Fashion magazine Vogue has just come out strongly anti-fur, stating that "fashion finally needs to disown fur" due to the link between the fur industry and zoonotic diseases like COVID-19. The publication has previously received a lot of criticism for its use of animal skins and furs, but in this recent piece, writer Rosalind Jana says the fashion industry needs to say goodbye to the animal material in favor of faux.

The article states Denmark’s decision to cull all of the country's farmed mink after mutated strains of the coronavirus has put the fashion industry ‘under close scrutiny’ and reveals the potential role that animal materials can cause in pandemic outbreaks.

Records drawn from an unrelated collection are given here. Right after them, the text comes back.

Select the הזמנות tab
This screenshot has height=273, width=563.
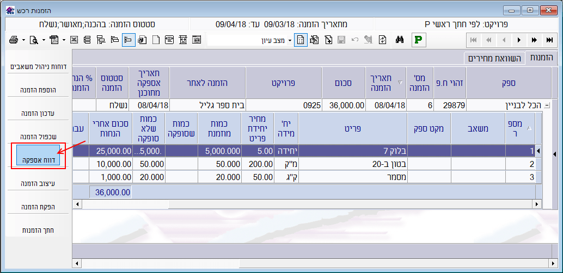541,58
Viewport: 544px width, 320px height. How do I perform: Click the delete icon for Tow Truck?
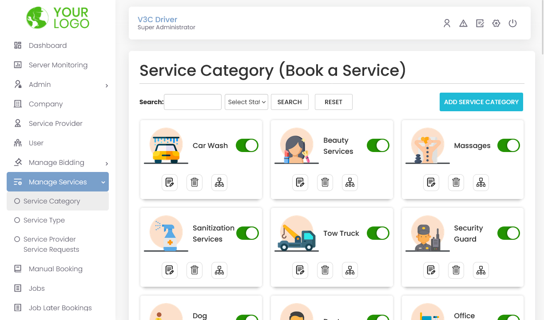325,270
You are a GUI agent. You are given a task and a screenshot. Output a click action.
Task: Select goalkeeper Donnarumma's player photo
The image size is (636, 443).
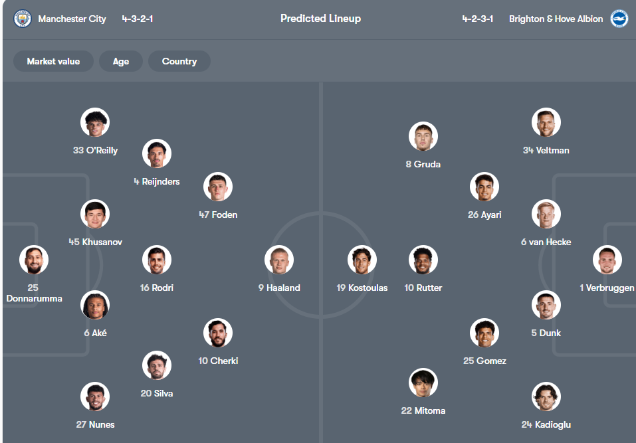tap(33, 259)
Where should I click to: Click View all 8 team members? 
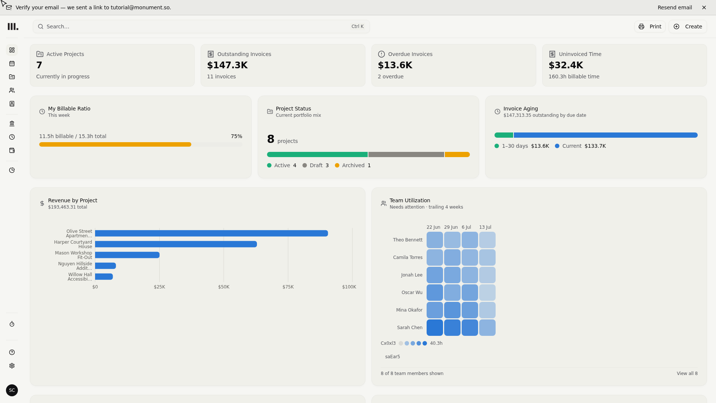[x=687, y=374]
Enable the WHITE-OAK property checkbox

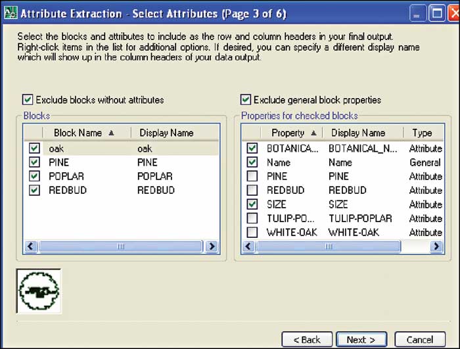(x=252, y=232)
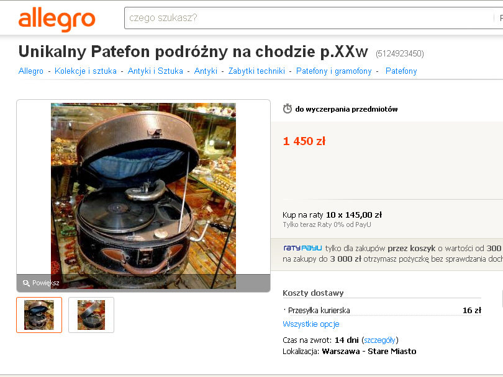The image size is (503, 377).
Task: Click the Allegro logo
Action: coord(57,19)
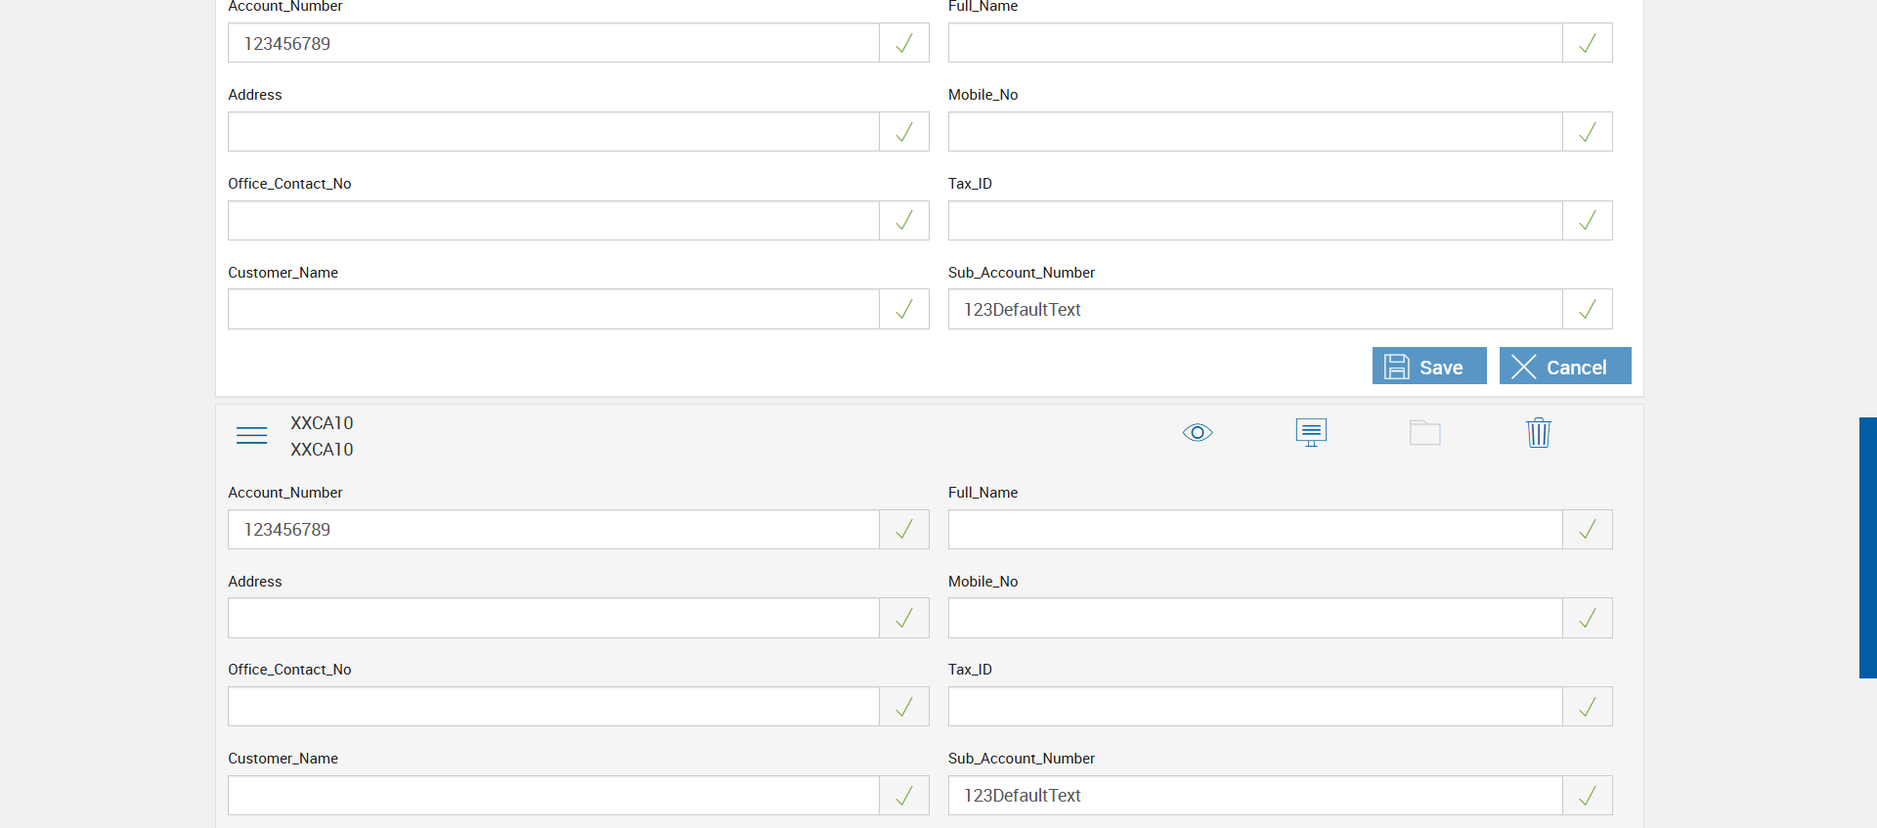Click checkmark beside Customer_Name above Save button
1877x828 pixels.
[x=904, y=309]
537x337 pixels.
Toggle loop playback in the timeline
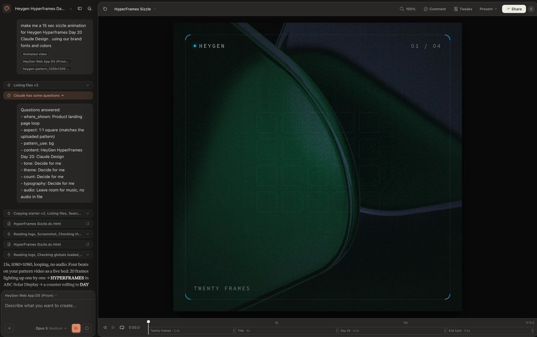point(122,328)
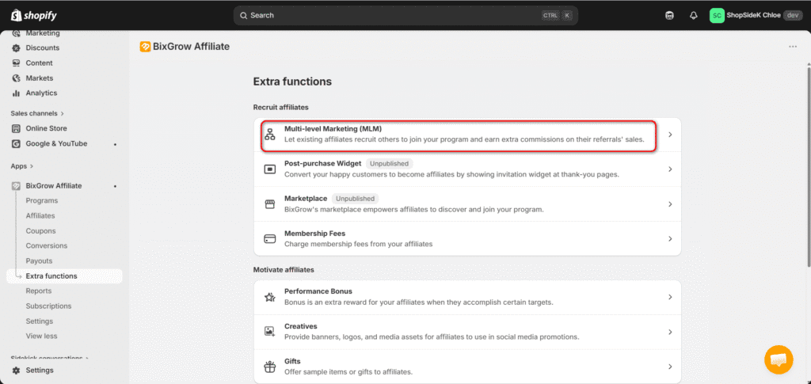Select Conversions in the app sidebar
Viewport: 811px width, 384px height.
click(46, 246)
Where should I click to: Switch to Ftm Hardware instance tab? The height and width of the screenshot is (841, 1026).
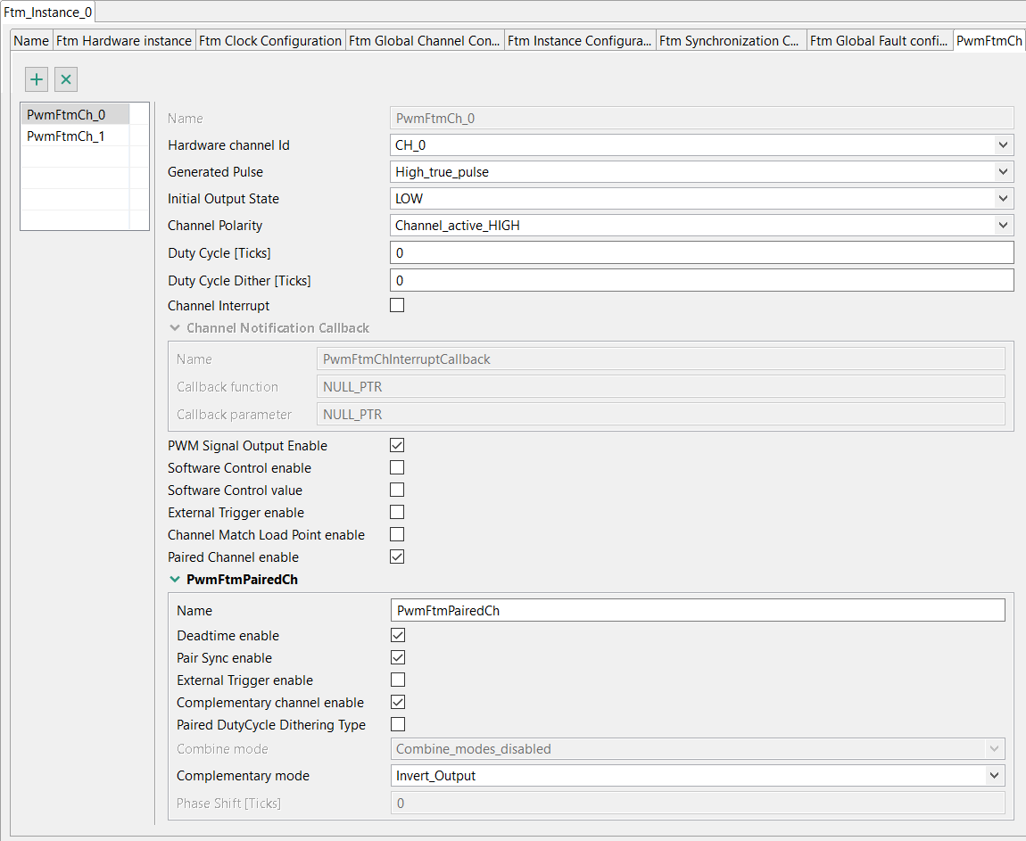pos(124,41)
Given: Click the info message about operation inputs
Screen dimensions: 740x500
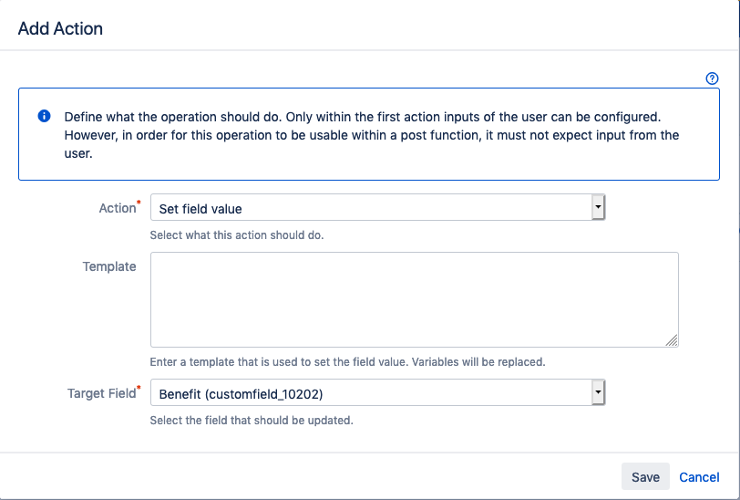Looking at the screenshot, I should [372, 135].
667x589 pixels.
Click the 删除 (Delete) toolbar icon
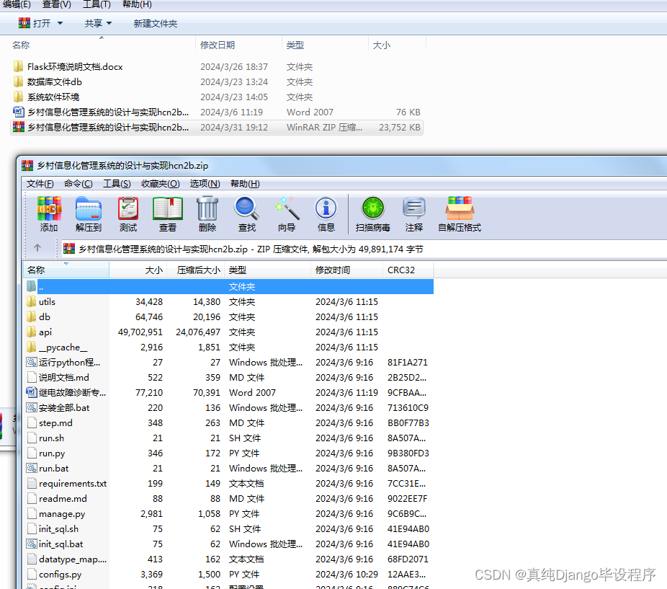point(206,214)
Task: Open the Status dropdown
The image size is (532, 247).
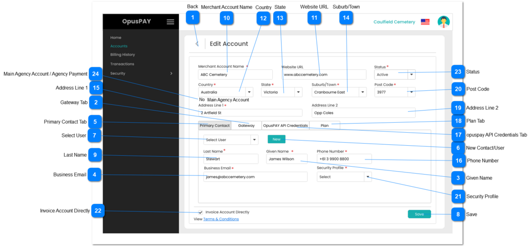Action: click(x=411, y=74)
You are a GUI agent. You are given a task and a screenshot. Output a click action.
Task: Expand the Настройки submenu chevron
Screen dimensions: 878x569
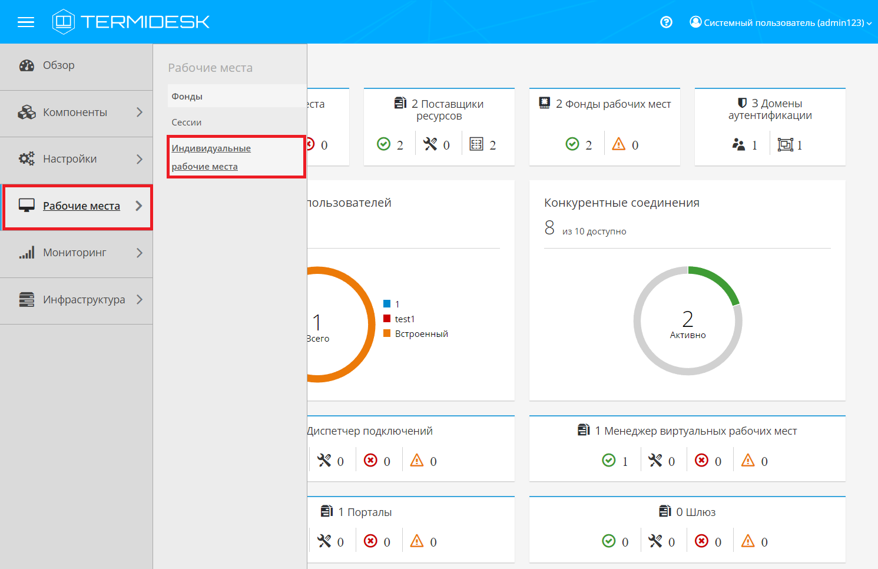pyautogui.click(x=140, y=159)
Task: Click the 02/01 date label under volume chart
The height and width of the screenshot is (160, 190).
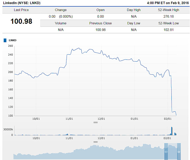Action: coord(167,138)
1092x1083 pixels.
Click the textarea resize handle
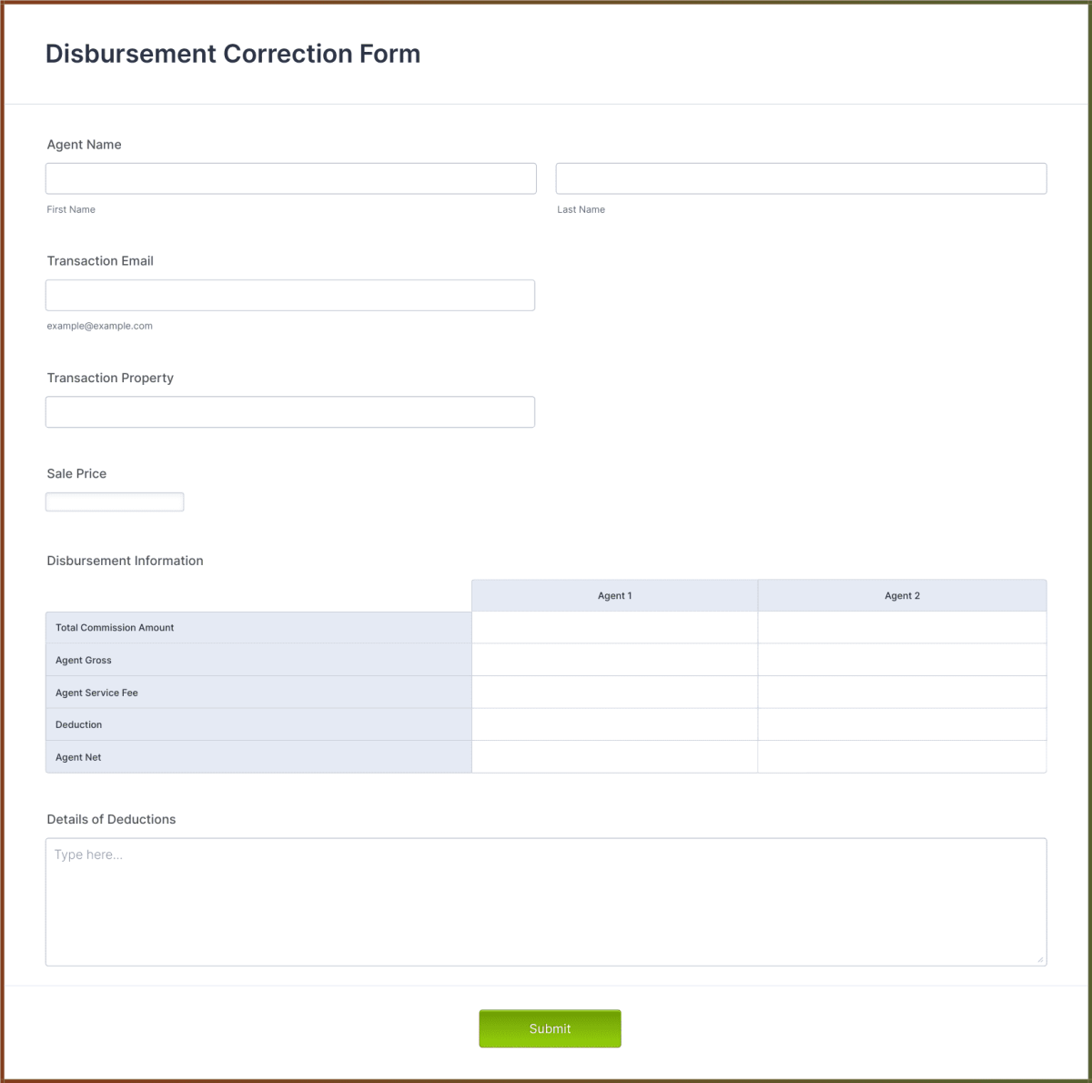point(1040,958)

“No longer the marker of luxury it was, fur is now often seen as a retrograde product mired in unjustifiable ethical issues. The rise of innovative fur alternatives has also helped.”

Designers Have Started to Shed Use of Animal Materials

Jana goes on to discuss the seeming decline in fur not only in popularity but also how many influential brands and sellers in the fashion industry have been pledging to stop using fur. “High profile brands including Prada, Burberry, Gucci, Chanel, Versace, Armani, and DKNY have all pledged to stop using fur altogether: Some ceasing use of all pelts including mink, chinchilla, and rabbit, with others going even further and halting production of anything made of exotic animal skins and angora, too.”

Along with these brands pledging to discontinue their use of fur, many popular sellers like Net-a-Porter had stopped selling fur in 2017. Last year, Farfetch and Macy’s announced that they would stop selling fur. Brands like Stella McCartney have pioneered sustainable, high fashion items made from animal-friendly materials since its creation. Stella herself is a vegetarian and does not use leather or fur in her designs.

Jana ended the Vogue piece with some advice for the industry, writing, “As the pandemic continues to put strain on an already ailing industry, perhaps it also provides a useful moment to pause and once more question the validity of fur’s presence in the fashion industry at all. This could be the time to say goodbye to it — for good.”